At light speed we were over there right next to a massive mother a calf
and what looked to be another juvenile.
The driver and I had spent some time getting to know each other earlier
on the trip and I think it was because of this he quickly hit me up to see if I
wanted to hop in. As he hit me up the
mumma orca breached showing a full set of pearly whites. Massive.
I have to admit I was a little slow in my getting back to him on that
one! There were a few thoughts battling
it out in my mind. The first: Big animal...BIG TEETH. The second:
When are you going to get this chance again bro? The third:
Just get in the water you girl.
And with that my mind was set and I was in. But as soon as the orcas came they went and I
actually didn´t get to see them in the cloudy waters. ARRRRR!
Mumma orca. Big teeth.
All this was soon forgotten
though because I was snorkelling less than a meter away from hunting penguins,
grazing turtles and iguanas! And none of
them were going anywhere fast. I just
chilled in the water for some 60 minutes just soaking it all up. It was the best snorkelling experience
ever!
Iguana in the water
And I mucked around with this little fella for a bit too.

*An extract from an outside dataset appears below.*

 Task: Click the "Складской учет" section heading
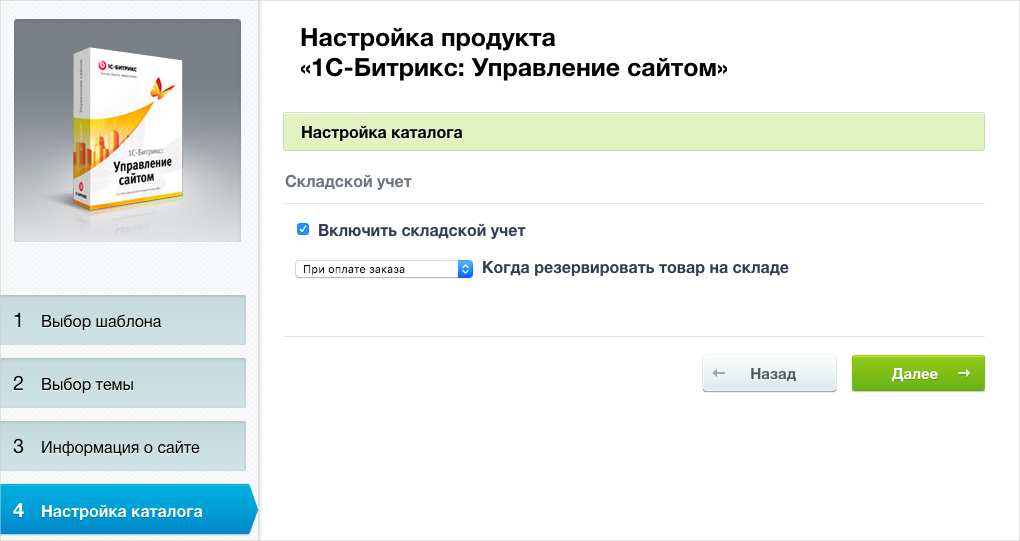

But it was all about the pengiunos!
The last day of the tour was a
land based day where we got to see some of the sights of the main Galapagos island,
Santa Cruz. These sights included the
giant tortoises the Galapagos are so famous for.

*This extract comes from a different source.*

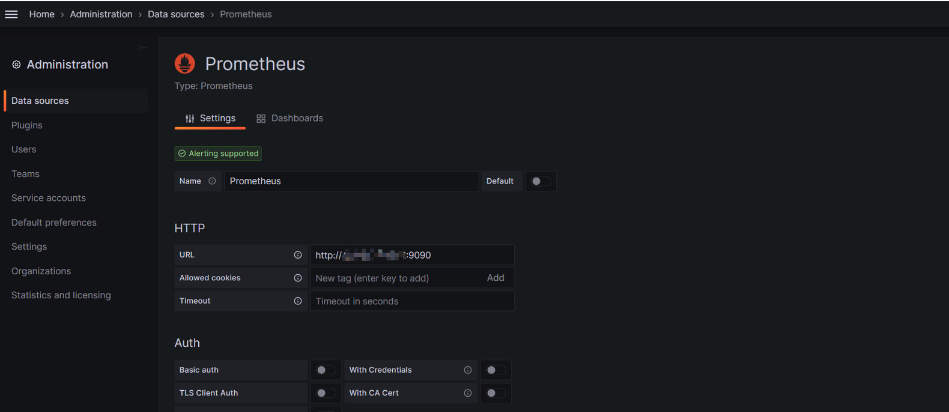Open Plugins in the Administration sidebar
Image resolution: width=949 pixels, height=412 pixels.
27,125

Now I think I should do a service
for all those of you who are thinking of ever scuba diving the Galapagos. Here is what I have learnt in my time on the
islands:
- Land based diving is not even a shadow of what is on offer out wide upon a liveaboard. But liveaboards are expensive as hell in comparison. Last minute deals are readily available in the low season if you have the time to shop around. You can fairly regularly save around the 25% mark. But a word of advice is that the cost of hiring equipment is extra and pretty costly. Then there are dive videos and gratuities.

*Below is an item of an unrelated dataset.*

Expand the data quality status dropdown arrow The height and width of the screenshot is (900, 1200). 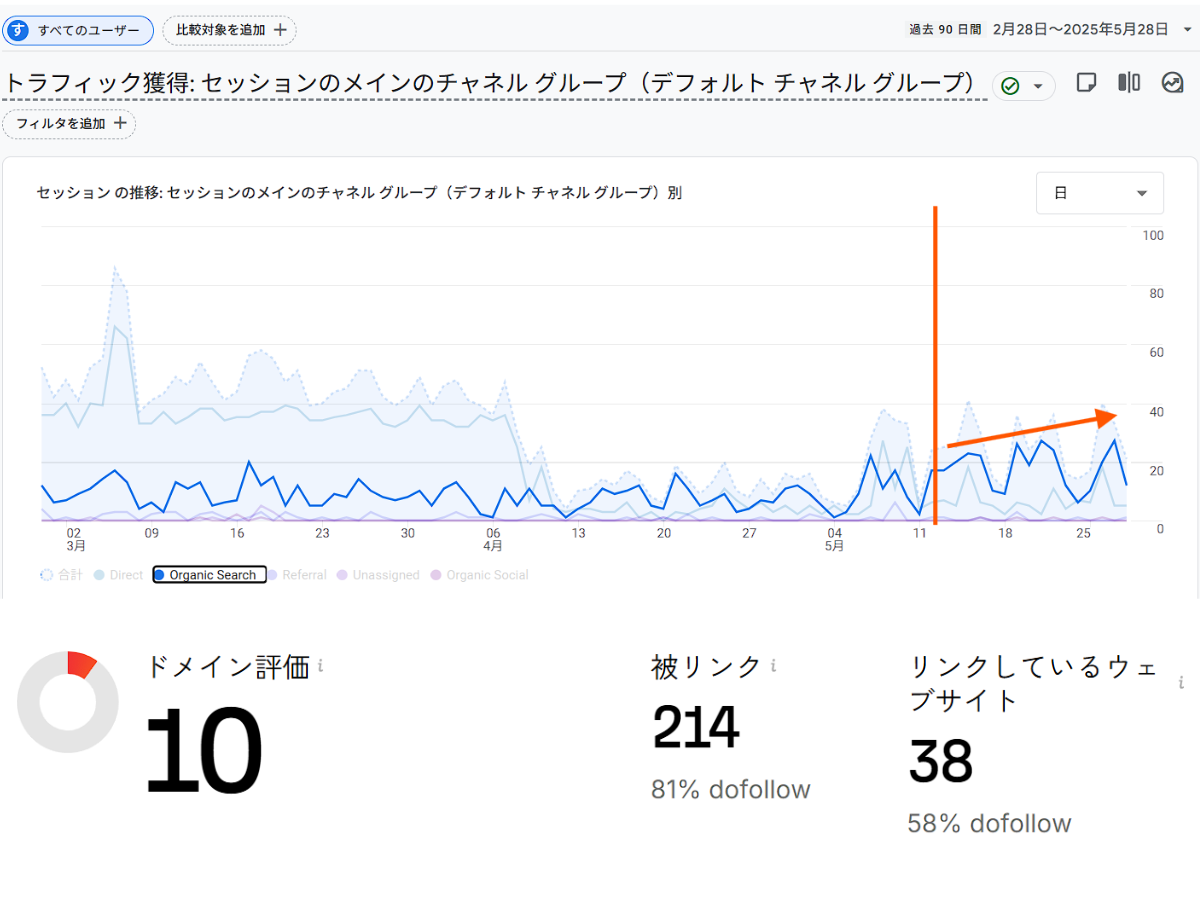pos(1038,87)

- Finding a tour from the Galapagos is what I did and it was very easy. I booked through Scuba Iguana but there are other operators you can use. It is easier than booking through an agent in Guayaquil or Quito because you can more readily find a place that specialises in scuba trips. That said, you can just email the operators directly and negotiate that way.
- The best diving is during the period of the year when the Humboldt Current is in force and the waters are colder. I would highly recommend October which is smack bang in the middle of the low season. The skies may be pretty grey, but the waters are rammed with more animals than any other time of the year.
- The diving is more advanced than the usual. Currents can be pretty strong (3 knots or so) and the visibility out wide is still only limited to about 20m on a good day. You will experience thermoclines that at any time can just wash in with the current. Some temperature differentials were in the order of 6 degrees.
- Though we did not experience any big swells, the group before us did. This can make surfacing and getting back into the pangas (tenders) difficult. You will more than likely be diving out of the pangas for all but your first dives.
- Bottom time is important. You want to be good on your air so that you can stay down longer to see as much action as possible. Depths are consistently around the 20 to 30m mark. Though I was diving on air, others were using Nitrox in order to not have to worry about their bottom times maxing out. This forced me up on the odd occasion.
- If you are using an underwater camera, the temperature differentials in the water play havoc with any condensation inside your housing. Pack plenty of silica to try to counteract this.
- And finally, the Galapagos is about the big stuff. The underwater landscapes are dull and drab. It is the animals that make it amazing. Hence as I mentioned earlier, go when the animals are at their peak.